Selected passage ▸

About speech pathologists
A speech pathologist is a university-trained health professional who works with anyone who has trouble communicating. This could be trouble with:
- language, including reading and writing
- fluency – for example, stuttering
Speech pathologists help people find the best way to communicate to meet their needs. This could include signs, symbols, gestures and other forms of assisted communication.
Speech pathologists also help people who have trouble swallowing food and drink.
Speech pathologists work in kindergartens and schools, hospitals, early intervention programs, community health centres, mental health services and private practice.
Speech pathologists often have special interests in areas of complex need like hearing impairment, autism, cerebral palsy or intellectual disability. They might work in specialist intervention services for children with these disabilities.
Speech pathologists often work one on one with children but might also work with groups – for example, in the classroom. They are often part of an early intervention team of different specialists who work with children – for example, occupational therapists, psychologists and dietitians.
Why your child might see a speech pathologist
Your child might see a speech pathologist if he has speech and language problems including:
- problems being understood by other people
- problems understanding what people say
- frustration because he can’t say what he wants to say or can’t be understood by others
- a husky voice that’s hard to hear
If your child has a speech or language problem, a speech pathologist will assess your child’s level of ability and design a program to help your child develop the skills and abilities she needs.
During the assessment, the speech pathologist will talk with you about what your child has trouble with. The speech pathologist will also ask you about your child’s development, including medical history, and whether anyone else in your family has speech or language problems.
The speech pathologist might look at how well your child understands instructions and questions. The speech pathologist might also listen to your child talking to get a good idea of the words and sounds your child uses.
Other issues that speech pathologists can help with
Your child might also see a speech pathologist if he:
- needs help with feeding – for example, if your baby has a cleft palate
- has problems swallowing
- has intellectual disability and needs help finding alternative ways to communicate
- has a history of ear infections and you’re worried about his communication
- needs help learning to read.
You don’t need a GP referral to see a speech pathologist, but talking to your GP
or child and family health nurse
could be a good place to start if you’re worried about your child’s health or development.
Before going to a speech pathologist
There are a few things to think about before you visit a speech pathologist:
Why you’re going to the speech pathologist: it’s important to know why your child needs to see a speech pathologist. You might like to write down any concerns or questions you have about your child’s speech or language, so you’re ready for your visit.
Waiting lists: waiting times can vary a lot. The speech pathologist might be able to give you some information about what you can do while you’re waiting to get an appointment.
Costs: how much will the appointment cost? The speech pathologist will be able to tell you whether you can get money back from Medicare or private health insurance or whether you can get some other kind of financial help.
Location: find out where you have to go to see the speech pathologist – for example, a public or private hospital, community health centre or consulting rooms. You might have to travel further than you expect, depending on your child’s needs.
Qualifications: is the speech pathologist a member of Speech Pathology Australia (SPA)? Registration isn’t compulsory for speech pathologists in Australia, but speech pathologists who are SPA members are qualified and up to date with professional development and practice.
You might want to talk about these things and any other questions you have with your GP or child and family health nurse before you go to the speech pathologist. You could also ask the speech pathologist’s clinic when you make the appointment.

Your task ▸
According to the text on speech pathologists, do you need a GP referral to see a speech pathologist?

Data block ▸
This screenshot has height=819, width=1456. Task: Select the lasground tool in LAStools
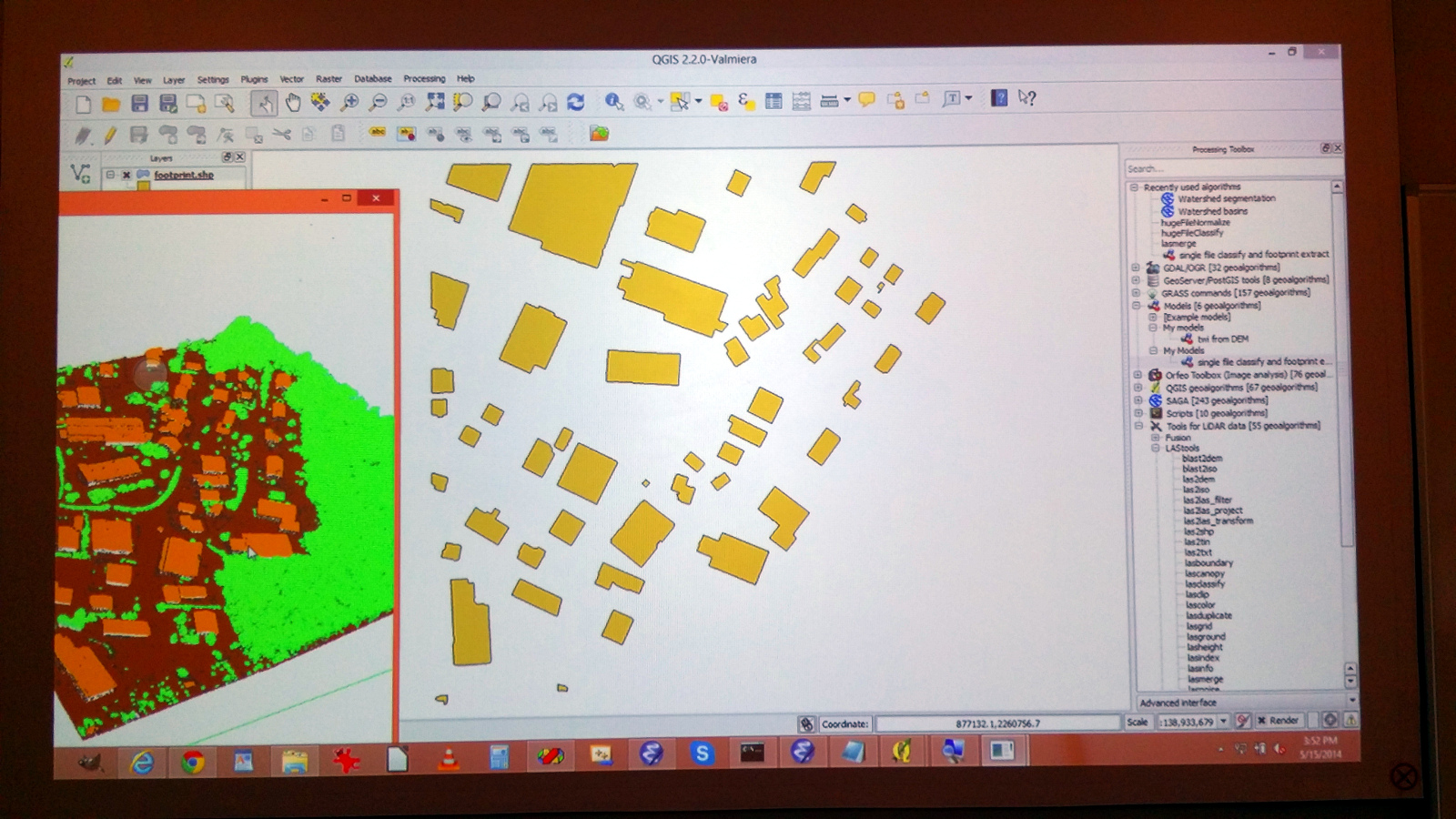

Result for this exercise ▸
No, a GP referral isn't needed to see a speech pathologist.